Rebeca Grynspan réclame que le sujet soit mis sur la table la semaine prochaine lors des réunions d'automne de la Banque mondiale et du FMI. «J'aimerais voir la question de la dette évoquée dans la discussion (...), c'est un problème important», a déclaré Mme Grynspan lors d’un point de presse de présentation des projections économiques annuelles compilées par l’agence qu’elle dirige, la Cnuced.
Les efforts entrepris, notamment au sein du G20 ou parmi les institutions de Bretton Woods, Banque mondiale et FMI, pour trouver les moyens de réduire le fardeau de la dette des pays à faible revenus, ne sont pas suffisants. «C’est très lent, car de plus en plus de pays ont besoin d’aide. Nous avons donc besoin d’un meilleur mécanisme pour résoudre plus rapidement le problème de la dette», insiste la secrétaire générale. Et de proposer d’aider les pays débiteurs à mieux négocier, «nous devons réunir tout le monde autour de la table.»
A cela vient s’ajouter l’urgence d’empêcher des pays de faire défaut sur le remboursement de leur dette, a rappelé la secrétaire générale, saluant les discussions en cours pour donner beaucoup plus de masse critique à la Banque mondiale et aux autres banques de développement régionales, comme sur le continent africain par exemple.
«Une partie du problème est que le système est trop petit par rapport à l’ampleur du défi auquel nous sommes confrontés», souligne Mme Grynspan qui rappelle que la Banque mondiale a grandi bien moins vite que l’économie mondiale et a donc plus de difficultés à répondre aux besoins. Le Fonds monétaire international et la Banque mondiale vont tenir leur traditionnelle réunion d’automne hors les murs de leur siège américain cette année, à Marrakech, au Maroc.
Les responsables financiers, grands argentiers du monde entier et autres responsables du développement et d’ONG se retrouvent du 9 au 15 octobre dans la ville meurtrie un mois plus tôt par un violent séisme qui a fait près de 3 000 morts dans la région.
Le rapport publié, hier, souligne que le fardeau de la dette, qui pèse sur de nombreux pays en développement, reste une préoccupation majeure. Le mélange asphyxiant d’une hausse des taux d’intérêt, combinée à un affaiblissement des monnaies et une croissance atone des exportations, «limite la marge de manœuvre budgétaire nécessaire aux gouvernements pour fournir les services essentiels» et transforme «le fardeau croissant du service de la dette en une crise de développement», souligne le document.

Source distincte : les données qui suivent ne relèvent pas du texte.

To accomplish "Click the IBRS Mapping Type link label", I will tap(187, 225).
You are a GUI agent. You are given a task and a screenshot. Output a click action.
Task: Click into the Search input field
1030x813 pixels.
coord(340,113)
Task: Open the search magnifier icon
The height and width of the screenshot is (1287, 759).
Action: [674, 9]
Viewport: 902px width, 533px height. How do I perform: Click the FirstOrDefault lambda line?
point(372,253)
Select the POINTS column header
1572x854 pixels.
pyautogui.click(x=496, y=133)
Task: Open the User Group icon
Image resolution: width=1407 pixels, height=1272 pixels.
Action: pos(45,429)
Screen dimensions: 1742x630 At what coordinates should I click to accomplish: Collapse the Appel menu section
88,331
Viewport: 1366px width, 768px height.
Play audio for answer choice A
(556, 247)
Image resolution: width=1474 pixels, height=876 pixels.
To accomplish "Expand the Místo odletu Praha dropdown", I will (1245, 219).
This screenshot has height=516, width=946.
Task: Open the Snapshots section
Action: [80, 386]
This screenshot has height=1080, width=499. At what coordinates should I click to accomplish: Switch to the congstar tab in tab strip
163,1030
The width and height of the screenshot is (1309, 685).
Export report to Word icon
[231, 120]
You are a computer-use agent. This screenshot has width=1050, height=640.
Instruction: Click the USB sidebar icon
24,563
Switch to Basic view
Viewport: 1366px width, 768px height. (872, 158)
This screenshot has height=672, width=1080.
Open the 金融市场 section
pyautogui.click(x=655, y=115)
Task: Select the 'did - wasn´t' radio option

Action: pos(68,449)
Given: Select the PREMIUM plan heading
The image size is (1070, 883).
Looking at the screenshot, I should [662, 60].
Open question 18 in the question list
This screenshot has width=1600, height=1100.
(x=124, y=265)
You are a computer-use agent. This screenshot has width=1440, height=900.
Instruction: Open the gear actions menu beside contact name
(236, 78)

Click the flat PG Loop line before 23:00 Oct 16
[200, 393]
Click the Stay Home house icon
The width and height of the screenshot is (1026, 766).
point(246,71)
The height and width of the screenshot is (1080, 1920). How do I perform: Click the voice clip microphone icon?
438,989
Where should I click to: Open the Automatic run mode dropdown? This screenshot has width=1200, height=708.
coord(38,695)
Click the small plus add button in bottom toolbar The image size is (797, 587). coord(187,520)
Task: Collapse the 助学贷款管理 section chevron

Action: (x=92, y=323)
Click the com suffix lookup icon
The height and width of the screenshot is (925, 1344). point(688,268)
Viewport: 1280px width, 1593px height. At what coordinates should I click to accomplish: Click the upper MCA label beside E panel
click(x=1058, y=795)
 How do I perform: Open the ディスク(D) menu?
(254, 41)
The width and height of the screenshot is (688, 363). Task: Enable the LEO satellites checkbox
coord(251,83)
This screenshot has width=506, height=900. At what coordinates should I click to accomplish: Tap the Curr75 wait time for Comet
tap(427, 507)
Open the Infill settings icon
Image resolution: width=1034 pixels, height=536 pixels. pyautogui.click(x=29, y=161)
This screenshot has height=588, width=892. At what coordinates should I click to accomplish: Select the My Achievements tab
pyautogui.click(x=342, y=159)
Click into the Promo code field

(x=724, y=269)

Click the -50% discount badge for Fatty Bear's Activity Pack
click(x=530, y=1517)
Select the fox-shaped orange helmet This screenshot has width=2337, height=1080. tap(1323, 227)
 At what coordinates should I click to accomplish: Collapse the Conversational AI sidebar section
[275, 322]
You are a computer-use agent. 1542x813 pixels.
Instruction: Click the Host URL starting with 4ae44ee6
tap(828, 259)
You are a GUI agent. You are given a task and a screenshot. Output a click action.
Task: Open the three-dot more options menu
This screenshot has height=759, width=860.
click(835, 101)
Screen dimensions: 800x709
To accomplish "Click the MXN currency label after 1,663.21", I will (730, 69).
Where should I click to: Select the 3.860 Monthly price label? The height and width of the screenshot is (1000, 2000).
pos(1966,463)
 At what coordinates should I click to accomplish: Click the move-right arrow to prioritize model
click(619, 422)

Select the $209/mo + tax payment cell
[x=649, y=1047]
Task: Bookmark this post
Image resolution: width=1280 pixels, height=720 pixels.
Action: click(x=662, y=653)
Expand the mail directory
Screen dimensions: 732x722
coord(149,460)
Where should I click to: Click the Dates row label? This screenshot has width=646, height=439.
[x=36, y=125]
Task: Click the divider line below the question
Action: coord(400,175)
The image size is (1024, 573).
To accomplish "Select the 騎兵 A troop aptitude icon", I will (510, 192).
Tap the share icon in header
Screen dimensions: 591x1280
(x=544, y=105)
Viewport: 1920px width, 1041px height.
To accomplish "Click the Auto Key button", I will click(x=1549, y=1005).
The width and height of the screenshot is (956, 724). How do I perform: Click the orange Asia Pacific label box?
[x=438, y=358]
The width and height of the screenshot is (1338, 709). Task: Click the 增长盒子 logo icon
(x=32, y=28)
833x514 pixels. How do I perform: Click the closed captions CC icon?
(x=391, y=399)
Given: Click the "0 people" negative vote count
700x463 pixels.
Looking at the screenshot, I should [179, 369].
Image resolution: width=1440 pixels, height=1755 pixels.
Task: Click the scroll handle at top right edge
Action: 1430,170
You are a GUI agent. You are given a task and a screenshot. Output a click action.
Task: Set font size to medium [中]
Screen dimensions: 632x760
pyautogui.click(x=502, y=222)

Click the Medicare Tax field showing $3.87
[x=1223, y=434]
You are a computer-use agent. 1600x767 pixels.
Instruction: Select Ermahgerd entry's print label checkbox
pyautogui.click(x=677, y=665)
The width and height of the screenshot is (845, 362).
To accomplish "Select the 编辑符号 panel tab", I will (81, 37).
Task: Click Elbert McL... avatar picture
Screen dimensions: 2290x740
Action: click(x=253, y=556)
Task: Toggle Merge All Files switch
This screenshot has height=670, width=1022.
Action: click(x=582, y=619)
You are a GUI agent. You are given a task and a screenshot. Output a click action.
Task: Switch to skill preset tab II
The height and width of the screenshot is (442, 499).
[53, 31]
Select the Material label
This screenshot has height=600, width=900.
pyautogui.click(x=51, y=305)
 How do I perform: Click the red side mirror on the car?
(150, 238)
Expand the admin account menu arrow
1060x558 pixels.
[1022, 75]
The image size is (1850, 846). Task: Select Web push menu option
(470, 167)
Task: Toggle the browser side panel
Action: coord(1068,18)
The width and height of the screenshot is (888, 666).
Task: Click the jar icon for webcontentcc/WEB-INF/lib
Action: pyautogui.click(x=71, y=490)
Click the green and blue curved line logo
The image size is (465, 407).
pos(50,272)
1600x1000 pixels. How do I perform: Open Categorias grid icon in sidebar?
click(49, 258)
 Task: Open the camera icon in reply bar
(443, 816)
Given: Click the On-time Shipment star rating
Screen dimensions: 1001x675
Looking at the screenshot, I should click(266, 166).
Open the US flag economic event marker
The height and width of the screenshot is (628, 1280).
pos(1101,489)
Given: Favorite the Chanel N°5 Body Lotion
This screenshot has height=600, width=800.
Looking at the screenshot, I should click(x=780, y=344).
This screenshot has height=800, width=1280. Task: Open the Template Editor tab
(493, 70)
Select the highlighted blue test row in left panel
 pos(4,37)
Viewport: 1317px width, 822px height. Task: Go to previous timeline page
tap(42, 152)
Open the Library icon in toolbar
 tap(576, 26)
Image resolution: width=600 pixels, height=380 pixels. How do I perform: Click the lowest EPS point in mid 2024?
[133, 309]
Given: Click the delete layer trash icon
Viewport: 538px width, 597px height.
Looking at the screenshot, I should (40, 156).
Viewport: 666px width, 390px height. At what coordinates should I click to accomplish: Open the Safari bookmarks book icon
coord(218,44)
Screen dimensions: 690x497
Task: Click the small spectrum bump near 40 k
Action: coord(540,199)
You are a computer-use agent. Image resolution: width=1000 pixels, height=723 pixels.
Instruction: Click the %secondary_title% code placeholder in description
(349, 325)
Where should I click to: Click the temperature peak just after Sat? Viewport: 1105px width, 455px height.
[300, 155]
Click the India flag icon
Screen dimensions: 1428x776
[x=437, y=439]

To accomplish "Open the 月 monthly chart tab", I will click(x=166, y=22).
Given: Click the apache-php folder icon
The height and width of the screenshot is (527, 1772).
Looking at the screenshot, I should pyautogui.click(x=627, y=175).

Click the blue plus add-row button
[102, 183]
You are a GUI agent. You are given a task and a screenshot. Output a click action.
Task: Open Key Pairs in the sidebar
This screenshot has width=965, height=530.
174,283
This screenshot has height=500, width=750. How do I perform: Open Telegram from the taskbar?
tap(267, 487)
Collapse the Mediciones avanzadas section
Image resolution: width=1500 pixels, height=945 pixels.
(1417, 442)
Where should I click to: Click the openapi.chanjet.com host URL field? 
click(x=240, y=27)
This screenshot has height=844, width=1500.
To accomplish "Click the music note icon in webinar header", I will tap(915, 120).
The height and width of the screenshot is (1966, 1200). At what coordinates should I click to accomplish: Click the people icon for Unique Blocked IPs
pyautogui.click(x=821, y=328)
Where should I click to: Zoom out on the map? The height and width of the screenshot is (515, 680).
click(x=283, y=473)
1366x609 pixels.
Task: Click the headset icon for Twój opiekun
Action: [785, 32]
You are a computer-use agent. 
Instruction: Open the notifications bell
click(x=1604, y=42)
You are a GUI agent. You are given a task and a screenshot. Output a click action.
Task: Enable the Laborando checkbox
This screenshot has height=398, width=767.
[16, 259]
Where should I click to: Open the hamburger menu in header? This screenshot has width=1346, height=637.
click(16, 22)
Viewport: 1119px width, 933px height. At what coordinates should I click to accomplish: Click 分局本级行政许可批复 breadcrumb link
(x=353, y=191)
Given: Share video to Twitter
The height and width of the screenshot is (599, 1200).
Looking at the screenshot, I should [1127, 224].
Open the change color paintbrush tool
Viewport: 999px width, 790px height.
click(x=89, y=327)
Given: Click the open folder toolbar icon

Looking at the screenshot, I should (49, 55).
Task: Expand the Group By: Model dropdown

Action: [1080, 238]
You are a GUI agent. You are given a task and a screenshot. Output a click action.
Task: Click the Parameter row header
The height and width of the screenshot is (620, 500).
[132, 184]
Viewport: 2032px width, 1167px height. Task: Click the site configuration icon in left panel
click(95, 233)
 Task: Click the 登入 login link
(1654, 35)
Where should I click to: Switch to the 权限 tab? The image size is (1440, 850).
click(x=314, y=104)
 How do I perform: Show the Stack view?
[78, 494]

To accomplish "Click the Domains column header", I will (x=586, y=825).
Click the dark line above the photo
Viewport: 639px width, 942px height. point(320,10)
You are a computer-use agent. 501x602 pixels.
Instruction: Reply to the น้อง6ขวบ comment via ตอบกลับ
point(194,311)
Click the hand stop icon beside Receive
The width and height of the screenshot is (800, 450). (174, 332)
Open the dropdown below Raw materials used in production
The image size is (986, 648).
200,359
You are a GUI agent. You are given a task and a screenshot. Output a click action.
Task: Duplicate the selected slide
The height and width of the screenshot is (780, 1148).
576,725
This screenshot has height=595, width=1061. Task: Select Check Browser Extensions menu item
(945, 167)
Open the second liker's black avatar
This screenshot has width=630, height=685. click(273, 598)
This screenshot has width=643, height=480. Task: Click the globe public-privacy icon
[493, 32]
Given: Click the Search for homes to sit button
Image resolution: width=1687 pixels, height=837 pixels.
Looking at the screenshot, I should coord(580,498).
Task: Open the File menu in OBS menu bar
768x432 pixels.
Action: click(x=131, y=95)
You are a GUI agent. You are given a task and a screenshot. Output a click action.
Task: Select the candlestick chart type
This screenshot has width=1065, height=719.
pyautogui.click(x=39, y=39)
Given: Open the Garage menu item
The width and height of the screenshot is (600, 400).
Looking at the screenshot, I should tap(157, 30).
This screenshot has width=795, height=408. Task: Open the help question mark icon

La Cnuced rappelle que quelque 3,3 milliards de personnes – soit près de la moitié de l’humanité – vit, désormais, dans des pays qui dépensent davantage pour honorer les intérêts de leur dette qu'en éducation ou en santé.
Les pays les plus durement touchés sont les pays en développement à faible revenu ou intermédiaire qui se sont lancés sur les marchés de capitaux internationaux, après la crise de 2008 et que la Cnuced qualifie d’économies frontières. «Au cours de la dernière décennie, la dette extérieure publique et garantie par l’Etat (PPG) de ces économies a triplé», a souligné l’agence onusienne.
Les paiements du service de la dette PPG en pourcentage des recettes publiques ont bondi pour ces pays, passant de près de 6%, en 2010, à 16%, en 2021. «Aujourd’hui, près d’un tiers des économies frontières sont au bord du surendettement et sont confrontés à des risques de crédit croissants», insiste le rapport, estimant que l’accès restreint aux marchés financiers représente une menace sérieuse pour ces pays, dans la mesure où les remboursements des obligations devraient fortement augmenter en 2024 et 2025.